The problem is with the mould surface after demoulding from the master. Polishing the surface does not help to improve the parts of the surface that is affected. I have made moulds for 15 years now, and most of my moulds get affected by this problem. The first parts that comes out of new moulds gets the same surface imperfections and needs polishing. When the moulds get used and covered with wax the problem shows less on the parts... The imperfections on the mould surface shows up like a more dull, less shiny area. I have experienced the problem with the following gelcoat/wax combinations:
-SW18 and Norpol W70
-R&G P and TR wax
-F200 and PAT921
-F200 and HM racing Dolphine wax.
Backing epoxy have been L385/H386 or R&G epoxy L with hardener L.
Modus operandi:
All moulding operations are done in a composite lab at work that is temperature and humidity controlled.
Wax:
Before waxing the master gets cleaned with silicone remover or alcohol. (Only silicone free soap and water if it is a plexi-master)The master get waxed 5-8 times. Wax is applied and wiped with new piece of clean cotton cloth after a few minutes. The wax get polished later to shine. The waiting time in between wax layers are at least 6 hours. After last wax layer I wait at least 12 hours before moulding.
Gelcoat:
The gelcoat get mixed by hand in small 100g batches in a disposal cup with a stiring stick only rotated in one direction. After thorough mixing I pour the gelcoat from the cup over on a disposable paper plate without scraping the edges.

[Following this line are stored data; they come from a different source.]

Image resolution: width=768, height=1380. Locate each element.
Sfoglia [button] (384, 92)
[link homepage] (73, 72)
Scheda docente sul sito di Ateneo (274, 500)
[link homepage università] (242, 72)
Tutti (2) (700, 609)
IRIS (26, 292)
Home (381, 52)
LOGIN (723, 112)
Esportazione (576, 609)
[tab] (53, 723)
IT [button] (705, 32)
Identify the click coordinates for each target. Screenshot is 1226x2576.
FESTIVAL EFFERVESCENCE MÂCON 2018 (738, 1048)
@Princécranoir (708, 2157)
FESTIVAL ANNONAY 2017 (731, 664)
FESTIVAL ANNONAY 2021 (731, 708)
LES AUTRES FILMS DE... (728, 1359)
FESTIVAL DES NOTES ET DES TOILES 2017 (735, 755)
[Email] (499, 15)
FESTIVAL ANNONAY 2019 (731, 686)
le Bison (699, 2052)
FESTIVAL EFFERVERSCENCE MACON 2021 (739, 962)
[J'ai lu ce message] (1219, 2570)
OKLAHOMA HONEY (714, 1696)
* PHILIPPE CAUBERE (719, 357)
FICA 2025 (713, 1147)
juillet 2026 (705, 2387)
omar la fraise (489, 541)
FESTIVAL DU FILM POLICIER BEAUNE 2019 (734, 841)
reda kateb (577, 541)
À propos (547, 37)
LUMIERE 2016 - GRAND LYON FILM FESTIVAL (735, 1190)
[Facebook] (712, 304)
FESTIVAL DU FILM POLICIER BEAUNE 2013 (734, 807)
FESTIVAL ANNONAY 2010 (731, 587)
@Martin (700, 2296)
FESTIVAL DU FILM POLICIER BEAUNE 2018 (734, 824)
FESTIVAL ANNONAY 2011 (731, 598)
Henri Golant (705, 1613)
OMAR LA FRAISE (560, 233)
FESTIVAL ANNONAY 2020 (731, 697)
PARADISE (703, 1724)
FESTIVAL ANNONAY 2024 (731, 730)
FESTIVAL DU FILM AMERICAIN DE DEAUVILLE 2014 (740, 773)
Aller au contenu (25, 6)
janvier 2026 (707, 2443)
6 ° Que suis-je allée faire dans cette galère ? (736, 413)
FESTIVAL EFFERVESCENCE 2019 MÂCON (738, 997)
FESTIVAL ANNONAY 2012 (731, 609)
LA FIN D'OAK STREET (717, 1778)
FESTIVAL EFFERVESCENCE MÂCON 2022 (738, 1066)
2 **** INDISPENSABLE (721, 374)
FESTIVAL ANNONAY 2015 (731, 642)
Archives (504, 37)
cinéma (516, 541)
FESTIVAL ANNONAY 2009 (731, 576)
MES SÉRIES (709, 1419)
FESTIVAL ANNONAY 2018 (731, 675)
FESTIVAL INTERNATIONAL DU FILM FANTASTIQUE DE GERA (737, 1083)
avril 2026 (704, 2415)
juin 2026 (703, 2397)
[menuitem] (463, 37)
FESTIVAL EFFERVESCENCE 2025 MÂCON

Before applying the gelcoat I check that the waxed surface is perfectly shiney and clean. The gelcoat gets applied with an R&G epoxy brush. I start at one end of the positive and only apply the gelcoat in one direction only. When applying the gelcoat I always start the brush stroke on top of already applied gelcoat to make an even coat. I let the gelcoat gel until not sticky to the touch anymore and always apply a second layer of gelcoat after this.
Backing layers
I use a very thin coat of epoxy mixed with cotton flocks, this is just to make sure that the edges don`t have bubbles. The layers are always two layers of 105g aero twill glass. Then I use a heavyer layer of glass and continue with multiaxial carbon and Poraver. The moulds get to harden for at least 15hours before adding backing layer on the Poraver.
After around 48 hours of hardening at around 25 degrees I put the moulds and master in the oven and ramp up 5C/hour up to around 45C and keep for at least 12 hours.
The moulds get demoulded after around a week of hardening. The surface get cleaned with soap and water or alcohol and if needed gets polished with 3M Perfect-it.
What am I doing wrong? I`m in the prosess of making new moulds and need to get to the bottom of this problem.
Currently I`m using SW18 and Norpol W70. The positives are made from plexiglass. Anyone had the same problem, and how did you solve it? Gideon, Arne, Sven care to comment?